« Les Beaux gestes », retour sur 20 ans de Baro d’evel
La compagnie de cirque Baro d’evel se dévoile dans un très beau livre, Les Beaux gestes, constitué d’entretiens avec Barbara Métais-Chastanier et de nombreuses photographies issues de leurs différents spectacles.
De l’interview comme maïeutique
Le livre se présente au premier abord comme un livre d’interviews, celles menées par Barbara Métais-Chastanier avec les circassien.ne.s Camille Decourtye et Blaï Mateu Trias. A l’origine tou.te.s deux de la compagnie franco-catalane Baro d’evel, iels nous livrent ici les réflexions à l’origine de leurs pratiques artistiques. Le ton des discussions, fait de simplicité et de connivence, ancre ces échanges dans le cadre de la conversation entre ami.e.s, qui nous permet de pénétrer sur la pointe des pieds dans l’univers de la compagnie.
Un art du syncrétisme
Où nous découvrons l’influence de la peinture sur leur travail, avec Tapiès, dont le travail sur le blanc de Meudon n’est pas sans évoquer les spectacles Là et Falaise. L’influence, aussi, du cinéma, avec des figures comme Buster Keaton, Tati ou Tarkovski, dont la poésie repose en grande partie sur l’entremêlement du quotidien et de l’absurde.
Car le travail de Baro d’evel, c’est avant tout la conciliation des contraires : le tragique et le burlesque, le féminin et le masculin, l’animal et l’humain (voir Mazùt ou Bestias)… Une place particulière est d’ailleurs accordée à la réflexion sur le statut des animaux dans le spectacle contemporain.

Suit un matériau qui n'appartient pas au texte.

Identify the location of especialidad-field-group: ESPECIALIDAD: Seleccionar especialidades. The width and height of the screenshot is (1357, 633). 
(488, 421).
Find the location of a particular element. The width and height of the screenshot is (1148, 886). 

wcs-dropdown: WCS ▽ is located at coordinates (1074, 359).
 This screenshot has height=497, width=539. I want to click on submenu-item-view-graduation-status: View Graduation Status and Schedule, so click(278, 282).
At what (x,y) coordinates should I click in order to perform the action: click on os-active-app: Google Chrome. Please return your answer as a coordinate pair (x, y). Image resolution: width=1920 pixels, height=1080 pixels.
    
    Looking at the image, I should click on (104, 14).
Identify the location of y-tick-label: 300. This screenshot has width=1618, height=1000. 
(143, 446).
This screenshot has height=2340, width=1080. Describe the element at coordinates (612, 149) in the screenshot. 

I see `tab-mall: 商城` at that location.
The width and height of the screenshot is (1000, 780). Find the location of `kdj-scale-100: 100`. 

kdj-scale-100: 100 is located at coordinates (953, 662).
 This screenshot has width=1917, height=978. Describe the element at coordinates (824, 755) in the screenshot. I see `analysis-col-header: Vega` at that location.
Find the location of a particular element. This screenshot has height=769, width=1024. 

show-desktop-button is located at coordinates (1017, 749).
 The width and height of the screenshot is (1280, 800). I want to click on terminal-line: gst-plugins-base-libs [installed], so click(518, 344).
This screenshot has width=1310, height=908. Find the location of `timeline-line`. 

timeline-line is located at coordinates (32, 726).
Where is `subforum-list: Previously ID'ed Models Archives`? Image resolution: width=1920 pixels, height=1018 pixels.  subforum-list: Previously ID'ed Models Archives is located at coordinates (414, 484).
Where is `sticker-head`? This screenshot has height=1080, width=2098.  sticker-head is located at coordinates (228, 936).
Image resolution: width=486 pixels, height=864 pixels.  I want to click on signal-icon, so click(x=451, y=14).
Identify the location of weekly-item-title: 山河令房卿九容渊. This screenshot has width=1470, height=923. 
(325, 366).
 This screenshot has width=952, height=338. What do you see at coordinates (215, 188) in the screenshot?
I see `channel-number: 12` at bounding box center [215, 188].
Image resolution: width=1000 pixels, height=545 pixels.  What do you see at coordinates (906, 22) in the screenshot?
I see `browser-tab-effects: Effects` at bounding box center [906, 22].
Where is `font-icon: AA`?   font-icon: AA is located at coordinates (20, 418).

Le refus de la performance
Ces contraires que la compagnie réconcilie, ce sont aussi l’échec et la réussite : comment partir des accidents pour créer ? Comment faire du cirque quand on n’est pas virtuose ? Les circassien.ne.s s’approprient ici l’adage de Beckett : « Essayer encore. Rater encore. Rater mieux. »
La place accordée parmi les très nombreuses illustrations aux croquis et schémas s’inscrit dans cette démarche : tout, chez Baro d’evel, fait œuvre, des dessins préparatoires aux photographies travaillées de Christophe Raynaud de Lage.
Un album-photos
Car ce livre se présente également comme un magnifique album-photos. Des photographies de plateau (ou de chapiteau), pour une part, mais aussi, de leur cave-coopérative, conçue comme un lieu de création in situ. Ce qui frappe, dans ces photos, c’est, malgré la pluralité de leurs auteurs, leur profonde unité. Qu’elles soient en couleur ou en noir et blanc, prises en intérieur ou en extérieur, elles participent toutes d’une forme de déréalisation du monde, introduisant du poétique dans chacun des espaces ainsi capturés.